Em 1996, Wu Jie embarcou num avião com mais 12 executivos da aldeia de Huaxi, na província de Jiangsu, sudeste da China, e foi conhecer São Paulo, Rio e Brasília.
HUAXI, China – O objetivo da viagem: investir em terras no Brasil. “Visitamos várias fazendas”, recorda Jie, hoje diretora da escola de Huaxi. “Achamos longe demais. Tivemos medo de fracassar.”
Huaxi, um conglomerado de 80 fábricas com capital aberto na Bolsa de Valores de Shenzhen, não desistiu do investimento no exterior. Em 2006, a aldeia-holding (cujos moradores são sócios) investiu US$ 3 milhões numa mina de cobre no Estado mexicano de Sinaloa (oeste).
Na época da missão de Jie para o Brasil, o então líder da aldeia, Wu Renbao, determinou que aqueles que falassem línguas estrangeiras teriam salários mais altos. Zhao Zhirong, então com 18 anos, foi estudar espanhol na Universidade de Línguas de Pequim, porque achava que era a língua falada no Brasil. “Fue una equivocación”, admite hoje sorrindo. A proeficiência de Zhao, hoje vice-diretor de relações públicas do Partido Comunista local, acabou sendo aproveitada no México.
“Todos os que estão aqui estudaram no exterior”, exultou Wu Renbao durante entrevista ao Estado, apontando para quatro funcionários do PC de Huaxi. Em outubro, a aldeia promoverá uma festa para mostrar a cidade ao mundo, e pagará as despesas de viagem e estadia de 400 convidados estrangeiros.
Huaxi pode ser um caso extremo: com seu faturamento anual de US$ 6,62 bilhões, tem dinheiro sobrando para investir.
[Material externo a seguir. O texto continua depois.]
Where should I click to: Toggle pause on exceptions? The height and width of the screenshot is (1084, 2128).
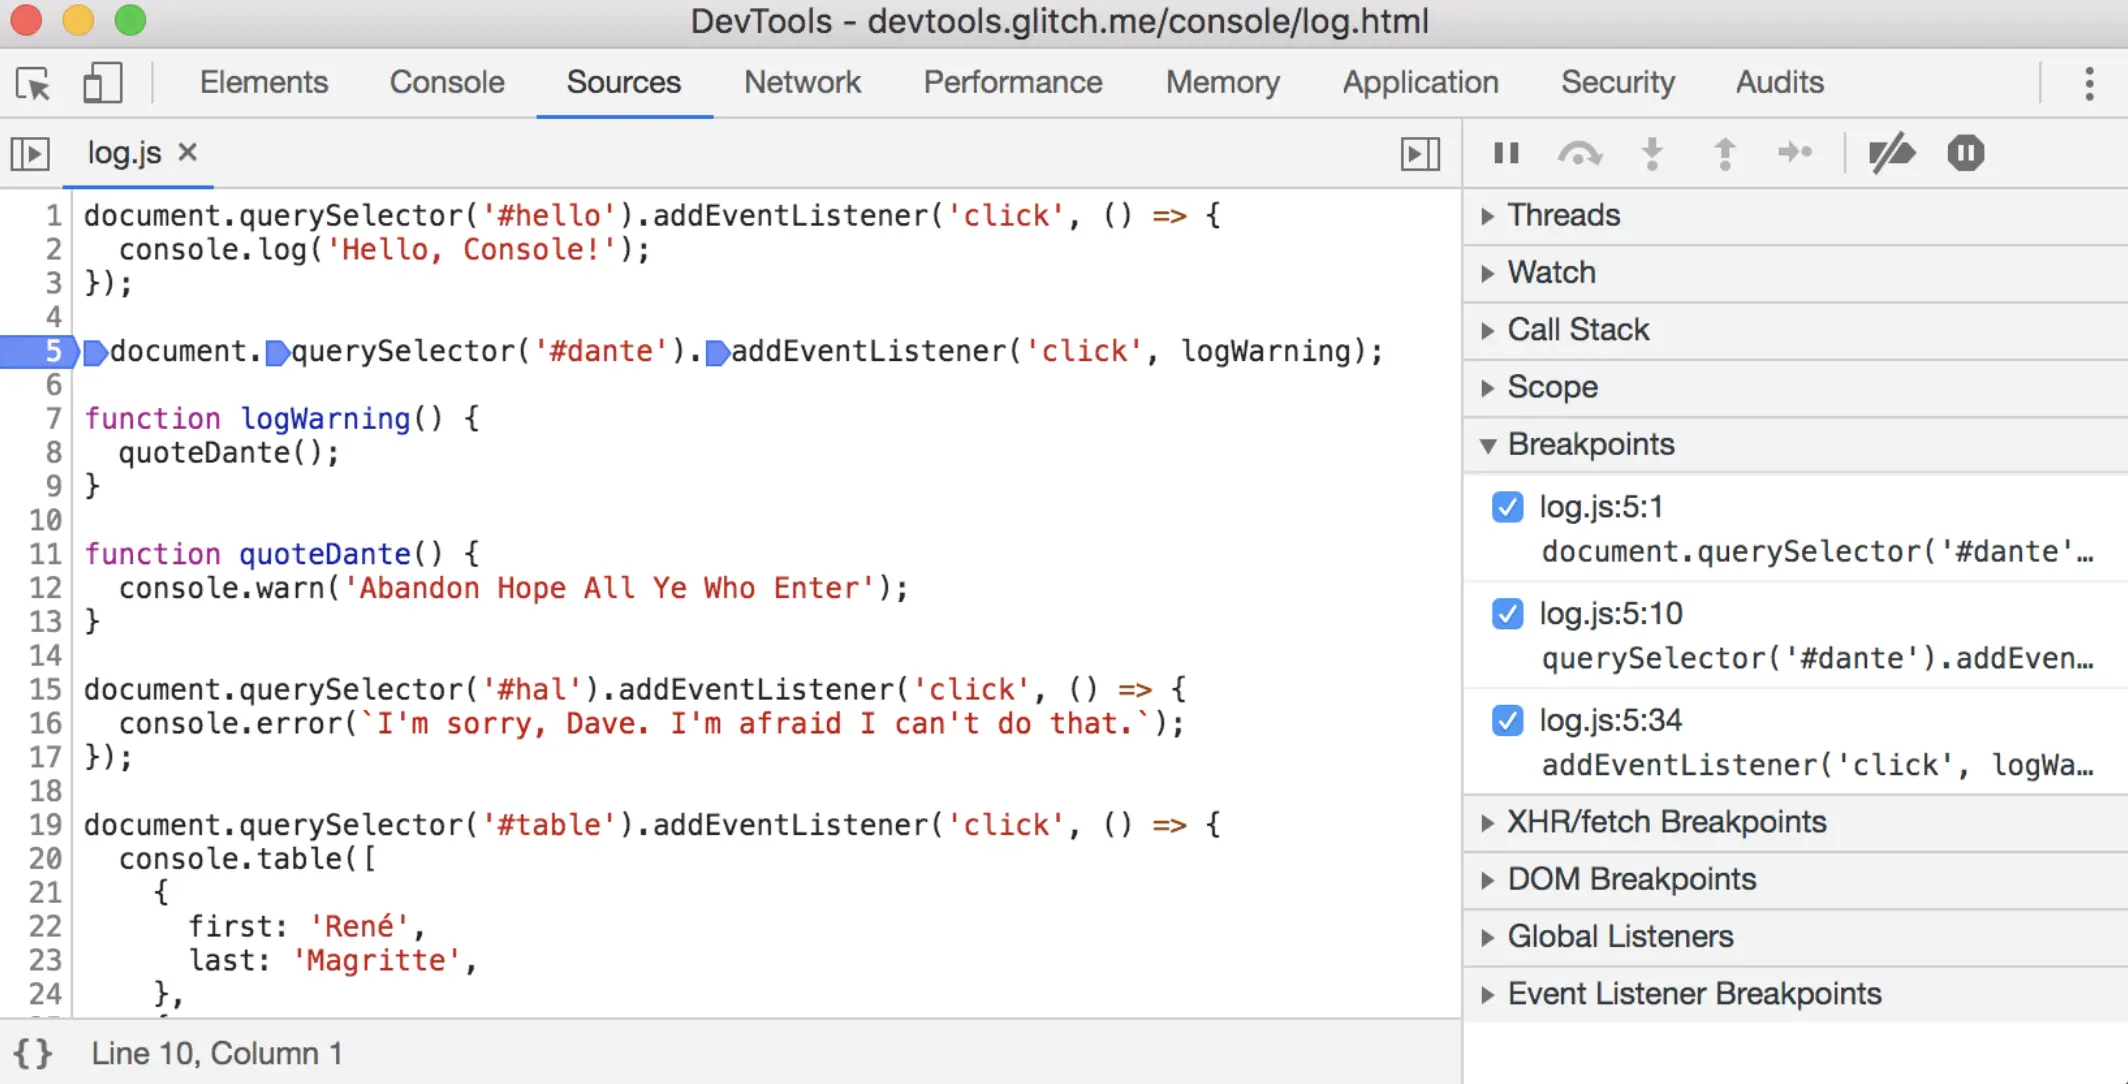coord(1965,153)
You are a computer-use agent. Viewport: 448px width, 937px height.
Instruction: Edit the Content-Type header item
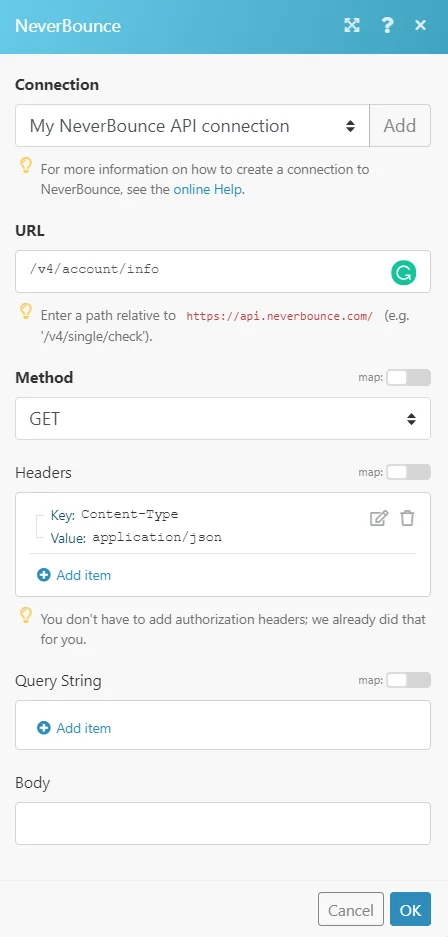pos(379,518)
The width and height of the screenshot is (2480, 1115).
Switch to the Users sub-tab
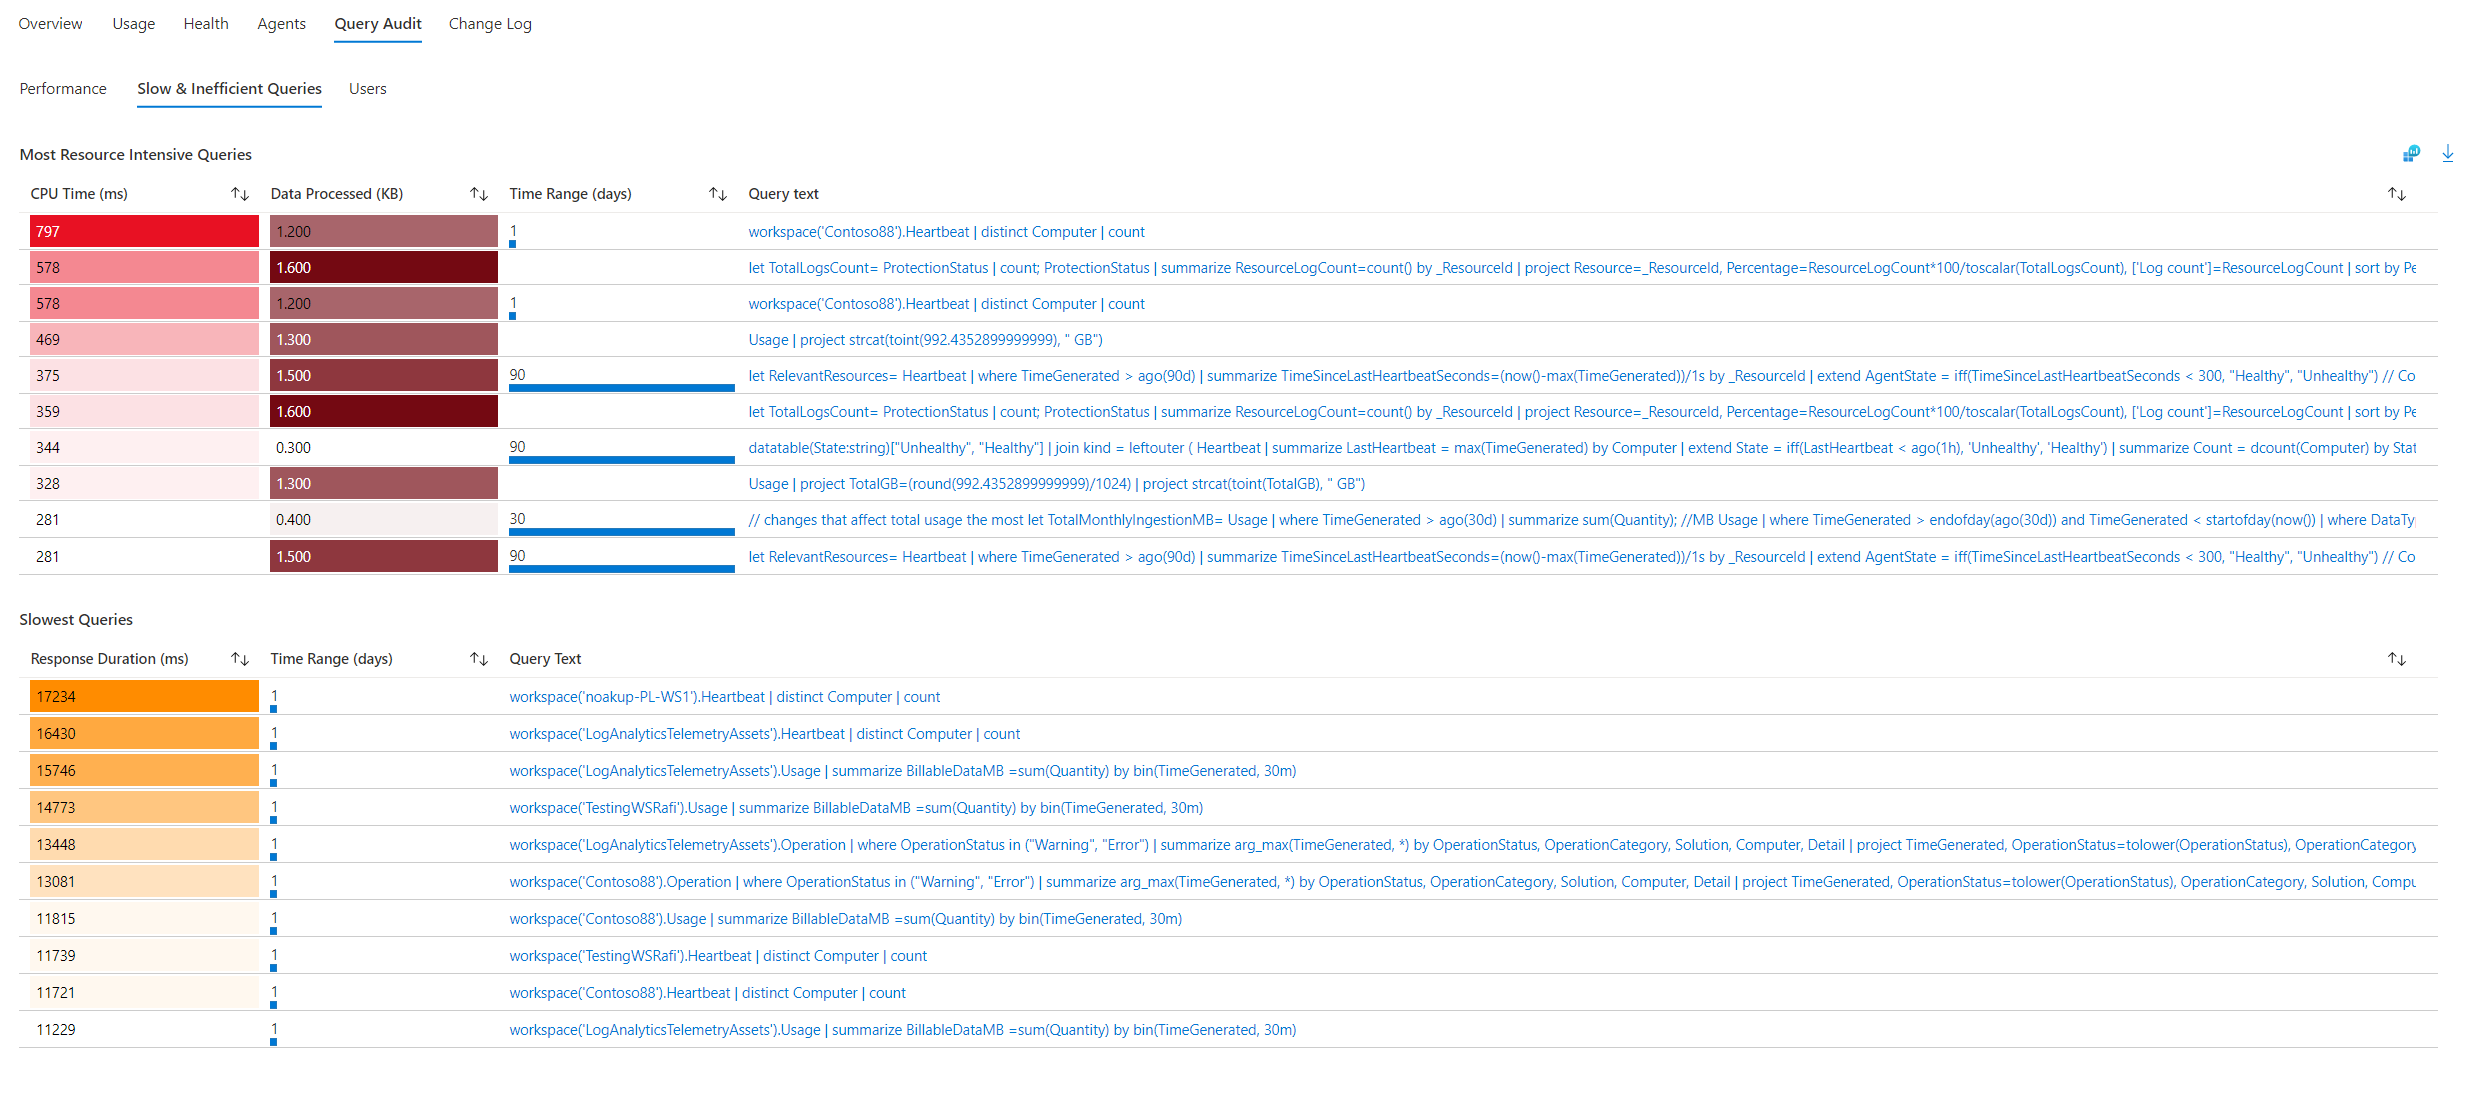[367, 89]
Mas essa aldeia fincada no interior da China exemplifica bem o ímpeto do antigo “Império do Centro” de abraçar o mundo – com a Olimpíada vista como a grande oportunidade de apresentar-se a ele. Como Huaxi, a China tem gás para isso: suas reservas ultrapassam US$ 1,7 trilhão. Na primeira metade de 2008, os investimentos diretos chineses fora do país triplicaram, atingindo US$ 25,7 bilhões. Em todo o ano passado, as companhias chinesas haviam investido no exterior US$ 18,7 bilhões – aumento de 6,3% em relação a 2006.
Esses investimentos são concentrados em projetos para garantir o suprimento de matéria-prima para sustentar o acelerado crescimento econômico, num país de recursos naturais exauridos. Na África Subsaariana, onde a globalização à chinesa é mais ostensiva, o país explora petróleo, cobre e outros minérios, e paga precisamente com a construção da infra-estrutura necessária para o escoamento desses produtos para a própria China: estradas, ferrovias e portos. Sem a menor condição de interagir com culturas tão destoantes da sua, os chineses se isolam em complexos residenciais nas cidades africanas.
A China volta-se agora para a América Latina, em especial o Brasil, onde pretende investir bilhões de dólares em projetos do Plano de Aceleração do Crescimento (PAC) – aparentemente, só depende de o próprio plano ser posto em prática.
Se mantiver o ritmo de crescimento, a China, hoje a quarta economia do mundo, deve ultrapassar os Estados Unidos nas próximas décadas – segundo o economista Albert Keidel, do Carnegie Endowment for International Peace, em 2035. Será interessante – se não assombroso – assistir à China na sua marcha para se tornar o novo império global. Hoje, ela é um continente voltado para si mesmo, cuja população, em quase a totalidade, não fala outra língua que não o dialeto local, nunca viajou para fora de sua província e não faz idéia de onde fica, por exemplo, a América do Sul. As escolas chinesas perseguem metas ambiciosas de ensino do inglês para as crianças – por si só uma revolução geracional.
Ao se lançar sobre o mundo, a China nunca mais será a mesma – e o mundo também não.